▽
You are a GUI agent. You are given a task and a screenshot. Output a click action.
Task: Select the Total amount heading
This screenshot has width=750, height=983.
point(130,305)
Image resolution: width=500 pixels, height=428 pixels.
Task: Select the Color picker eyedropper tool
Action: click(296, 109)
△
Set down the full listing. Keep every line exact.

Response to the task:
You are a GUI agent. You are given a task and a screenshot. Output a click action.
Task: Select the Total amount heading
This screenshot has width=750, height=983.
point(130,305)
Image resolution: width=500 pixels, height=428 pixels.
Task: Select the Color picker eyedropper tool
Action: click(296, 109)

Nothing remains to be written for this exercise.